## The problem
For this exercise, copy the records below exactly and exclude every image.

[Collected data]
##########

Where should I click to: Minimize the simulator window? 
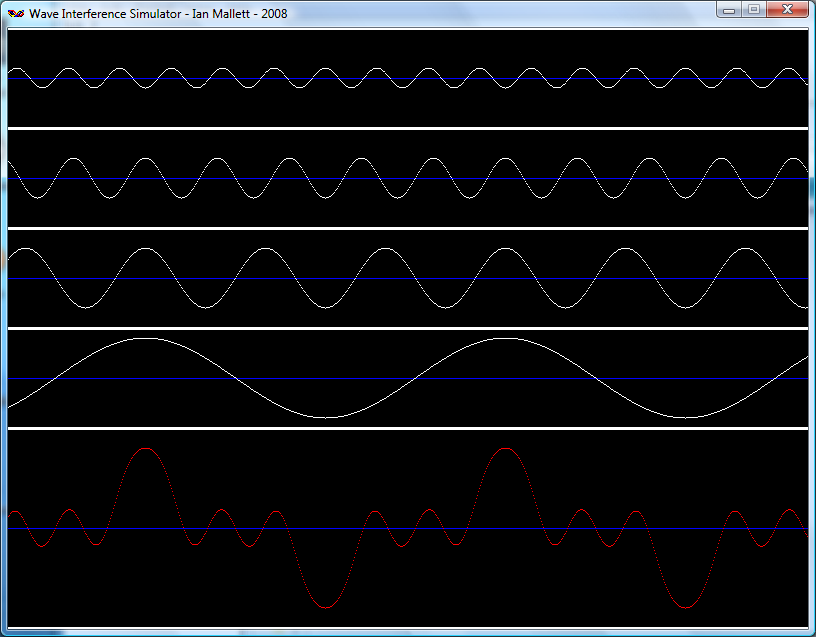pos(729,10)
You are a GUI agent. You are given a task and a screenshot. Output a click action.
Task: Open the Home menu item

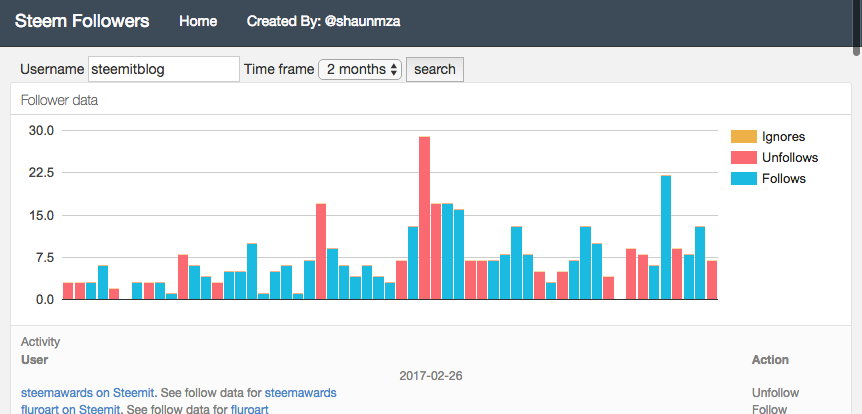[x=198, y=21]
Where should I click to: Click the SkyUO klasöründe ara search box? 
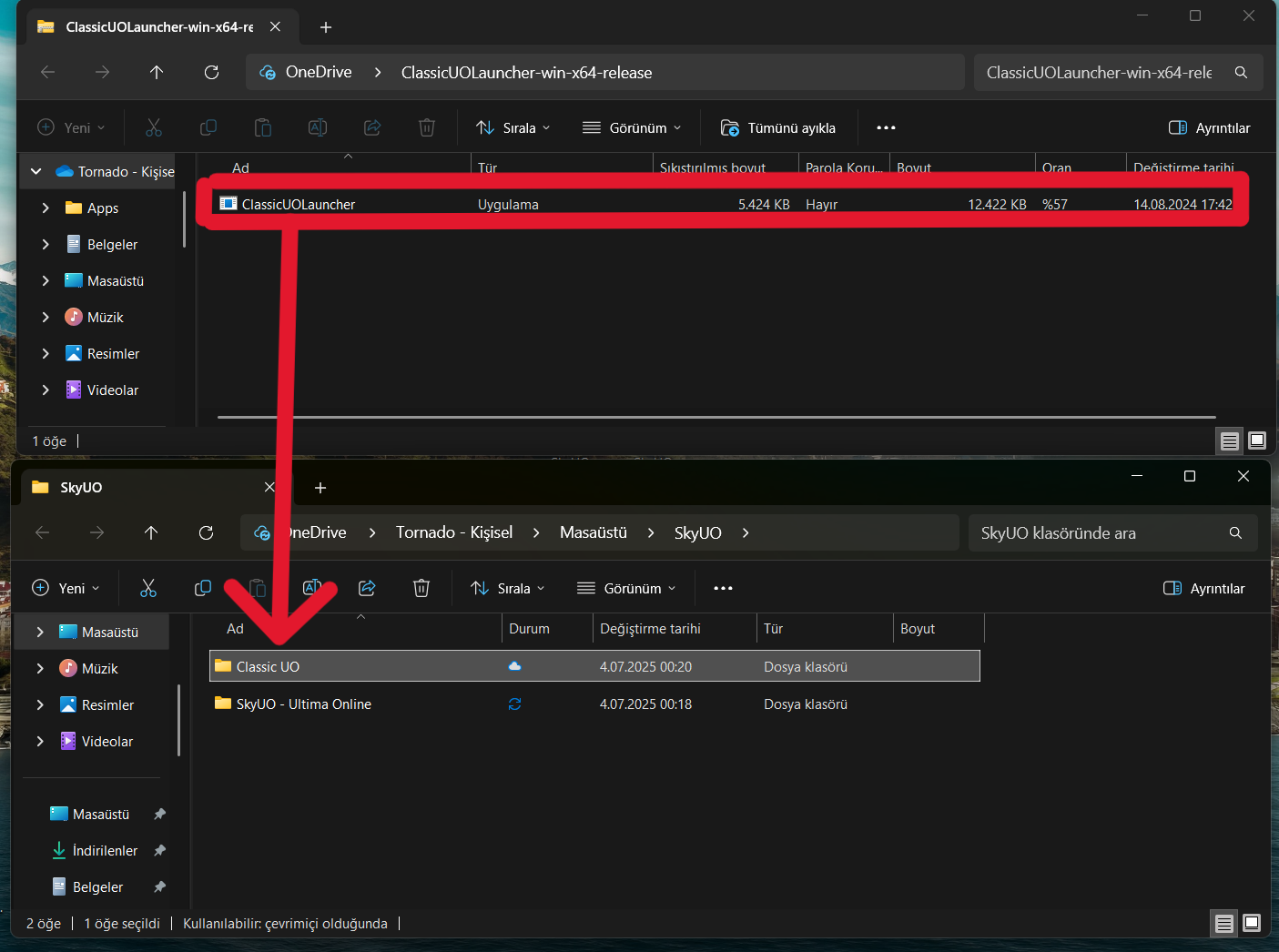pyautogui.click(x=1112, y=532)
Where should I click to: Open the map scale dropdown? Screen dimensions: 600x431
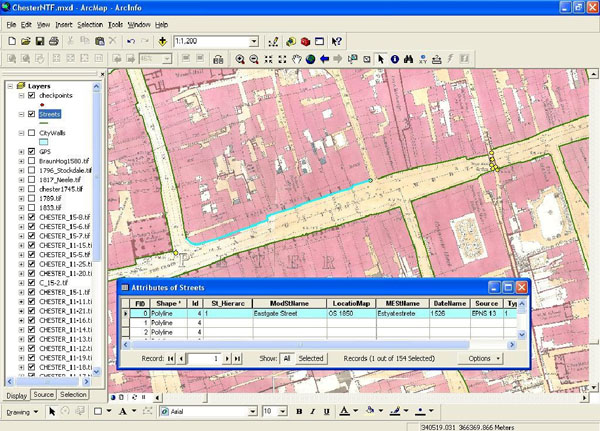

##########

## Problem solution
Where should I click to: Minimize the simulator window? 
pos(729,10)
You are a GUI agent. You are given a task and a screenshot. Output a click action.
Task: Open the Home menu item

[x=198, y=21]
Where should I click to: Click the SkyUO klasöründe ara search box? 
pyautogui.click(x=1112, y=532)
Where should I click to: Open the map scale dropdown? Screen dimensions: 600x431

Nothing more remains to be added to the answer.